There's nothing heavier than an empty water bottle

LisaGreen
5StarLounger
Posts: 964
Joined: 08 Nov 2012, 17:54

Re: Alternative to IExplorer in data mining in VBA

Post by LisaGreen »

ChrisGreaves wrote:
06 Oct 2021, 11:51
... my Word2003/VBA code!
I'm pretty sure there's nowt wrong with your word code!!
Lisa

User avatar
ChrisGreaves
PlutoniumLounger
Posts: 15587
Joined: 24 Jan 2010, 23:23
Location: brings.slot.perky

Re: Alternative to IExplorer in data mining in VBA

Post by ChrisGreaves »

LisaGreen wrote:
16 Oct 2021, 17:51
I'm pretty sure there's nowt wrong with your word code!!
You must be new here ... :grin: :grin: :grin:
Cheers
Chris
There's nothing heavier than an empty water bottle

LisaGreen
5StarLounger
Posts: 964
Joined: 08 Nov 2012, 17:54

Re: Alternative to IExplorer in data mining in VBA

Post by LisaGreen »

About getting the web code and grabbing data.

I think it's a bit chicken and egg. It's good if you know what you're looking for. That's why ( I mention in a different thread ) I'm trying python out. In this instance it's specifically youtube playlists I want so I can use excel/word/access to build a list.

Lisa

User avatar
ChrisGreaves
PlutoniumLounger
Posts: 15587
Joined: 24 Jan 2010, 23:23
Location: brings.slot.perky

Re: Alternative to IExplorer in data mining in VBA

Post by ChrisGreaves »

LisaGreen wrote:
16 Oct 2021, 18:33
It's good if you know what you're looking for.
Yes. Most of the tutorials focus on a particular web site with well-defined pages.
Hence the WiseOwl showed me exactly how to institute a search by prepping the search box in yahoo!
My needs are weirder. I want to issue a URL to an individual web site, and then download that unique page into a DOC so that I can parse the heck out of it.

My universe consists of pages with a common format, AND individually constructed web pages - for example corporate or personal web sites.

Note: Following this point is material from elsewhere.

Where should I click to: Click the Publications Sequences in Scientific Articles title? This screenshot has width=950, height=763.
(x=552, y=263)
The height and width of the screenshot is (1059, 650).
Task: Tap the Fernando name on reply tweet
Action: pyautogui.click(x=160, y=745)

I was doing this with gay abandon fifteen or twenty years ago, but time have changed:-
Being told that InternetExplorer is no longer "good"
Captchas
Heavy formatting rather than text
Images and animations
Pop-ups and slide-ins telling me to use Firefox rather than my current browser (up to date Firefox!)
javascript in the web page so useful data is not there in the web page itself but is reconstituted by the browser on-the-fly.
A large part of the past week has been spent getting over those hurdles.
Cheers
Chris
There's nothing heavier than an empty water bottle

gnh1201
NewLounger
Posts: 1
Joined: 15 Apr 2022, 05:56

Re: Alternative to IExplorer in data mining in VBA

Post by gnh1201 »

You can control a Chromium-based browser (Chrome, Edge, etc) using MS JScript. It runs on the WSH, just like VBScript.

Example: crawltest.js

Code: Select all

// Based on: gnh1201/welsonjs (github)

var Chrome = require("lib/chrome");

function main() {
    var wbInstance = Chrome.create().setVendor("msedge").open("[protocol]://[domain]:[port]/");
    sleep(5000);
    console.log(wbInstance.getHTML("body"));
}

exports.main = main;
How to run:

Code: Select all

cscript app.js crawltest
VBScript can run this using the "WScript.Shell".
Last edited by gnh1201 on 15 Apr 2022, 06:22, edited 1 time in total.